=== ACTIVITY LIST ===
1/ From the article about the war in Ukraine, reproduce word for word the part that opens with the words containing "The pastor says" and closes with "a new life.".
2/ In the article about the war in Ukraine, what does the Hebrew word "aliya" mean?
3/ Extend the article about the war in Ukraine, picking up after its final sentence.

=== SOURCE PASSAGE ===
■ ■ ■ ■
“In the city, life is going on even though the food has become scarce and quite expensive,” Ivan Bespelov, a church pastor in Kyiv, tells AFN. “Primarily, people get packaged foods that could last. The fresh food, basically, is gone from the shelves of the stores.”
That means Bespelov and his family, and millions more, will be going hungry in coming days and weeks if they remain in Kyiv, especially if Russian troops succeed in pushing back Ukrainian forces and surround the city to demand its surrender.
The pastor says artillery shells have not hit the nine-story apartment building where he lives and where the basement is being used as a bomb shelter.
“If things get hot,” he says, “we probably will go there.”
If the church pastor and his family choose to flee the capital city, they will join an estimated two million Ukrainians who became refugees when they fled with the clothes on their backs and a suitcase.
Yael Eckstein, who leads International Fellowship of Christians and Jews, tells AFN his organization is meeting Jewish refugees at the border with a hug and a safe place to sleep for the night.
Jews have not forgotten Europe's horrible past, and never will, he says, so FCJ is helping Ukraine's Jews get to Israel to start a new life.
"In the next week," he says, "you'll see a full 'aliya' flight of Jewish refugees from Ukraine coming to Israel."
The word "aliya" is Hebrew for "ascent" or "going up," and many Jews apply the word to making the journey to Israel, too.
David Phillips, a spokesman for the Samaritan’s Purse disaster relief ministry, tells AFN emergency supplies are being trucked into Ukraine from Poland. A ministry-owned Douglas DC-8 aircraft was unloaded there this week and marked the second DC-8 to touch down bringing disaster relief.
■ ■ ■ ■
=== STORED DATA ===
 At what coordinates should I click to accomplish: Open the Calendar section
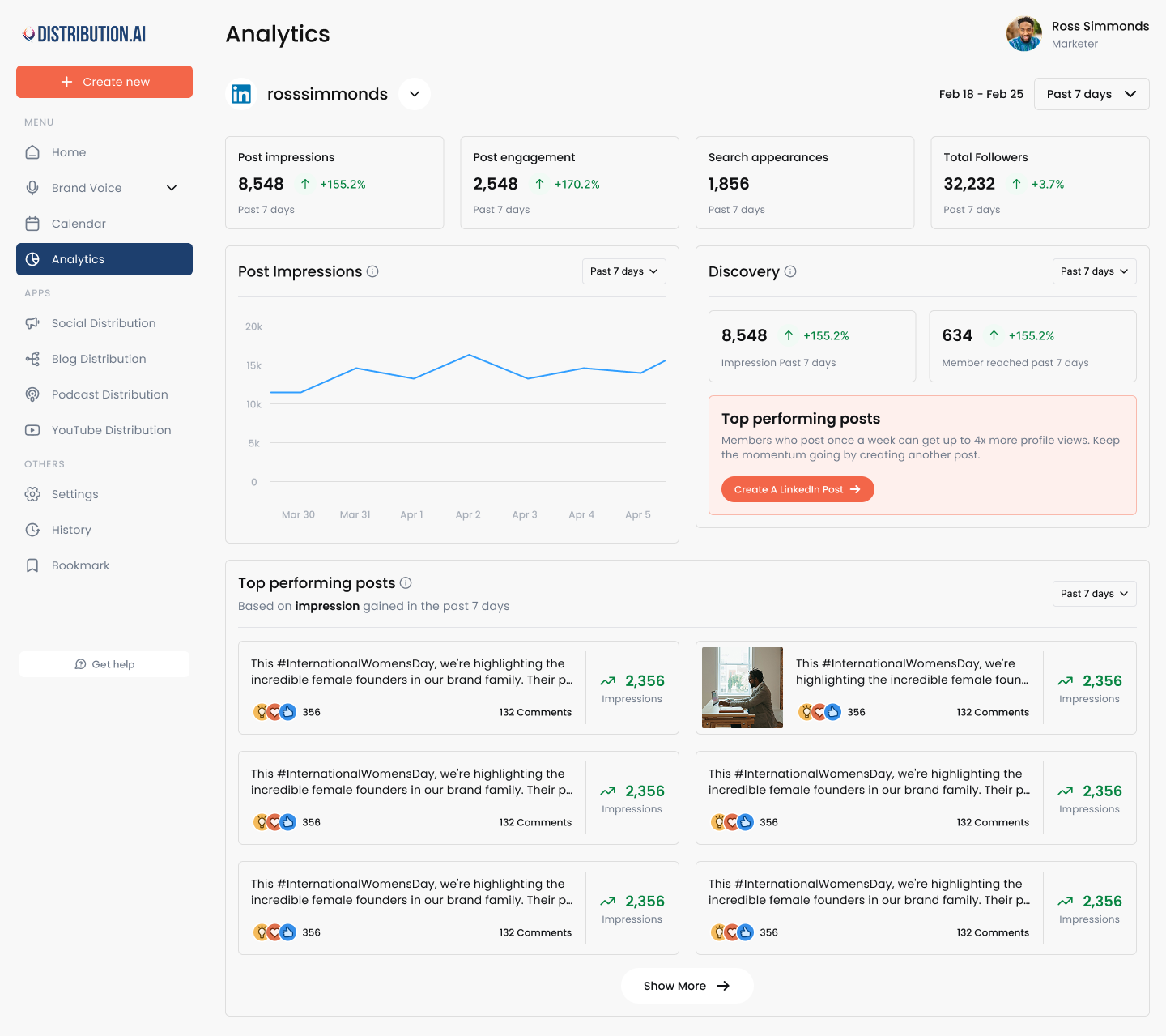coord(78,223)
■ ■ ■ ■
=== TASK-BY-TASK ANSWERS ===
1/
The pastor says artillery shells have not hit the nine-story apartment building where he lives and where the basement is being used as a bomb shelter.
“If things get hot,” he says, “we probably will go there.”
If the church pastor and his family choose to flee the capital city, they will join an estimated two million Ukrainians who became refugees when they fled with the clothes on their backs and a suitcase.
Yael Eckstein, who leads International Fellowship of Christians and Jews, tells AFN his organization is meeting Jewish refugees at the border with a hug and a safe place to sleep for the night.
Jews have not forgotten Europe's horrible past, and never will, he says, so FCJ is helping Ukraine's Jews get to Israel to start a new life.

2/ "Ascent" or "going up."

3/
Samaritan’s Purse has set up a field hospital in Lviv, Ukraine, a city of 721,000, where the ministry this week is opening operating rooms, inpatient beds, intensive care beds, and a step-down unit.
Phillips says there is an “incredible need” to help refugees who are suffering from war wounds, from severe dehydration, and even heart attacks and child births. “We have doctors, we have nurses, engineers, other professionals,” he says, “who have deployed right into the heart of the problems there.”
Back in Kyiv, Pastor Bespelov says he will not flee the city where his church congregation is gathering daily, in the afternoons, for a worship service. The pastor said he prepares for the service with a morning spent in prayer and Bible reading, and his flock is doing the same before they gather in their church. After the service, he says, nobody is in a hurry to return home. They want to stay.
Like a flood of refugees fleeing the bombs, an outbreak of religious revival is also a familiar pattern after an outbreak of war and bloodshed.
“It is just unbelievable,” he says, “the revival which we see amongst the people.”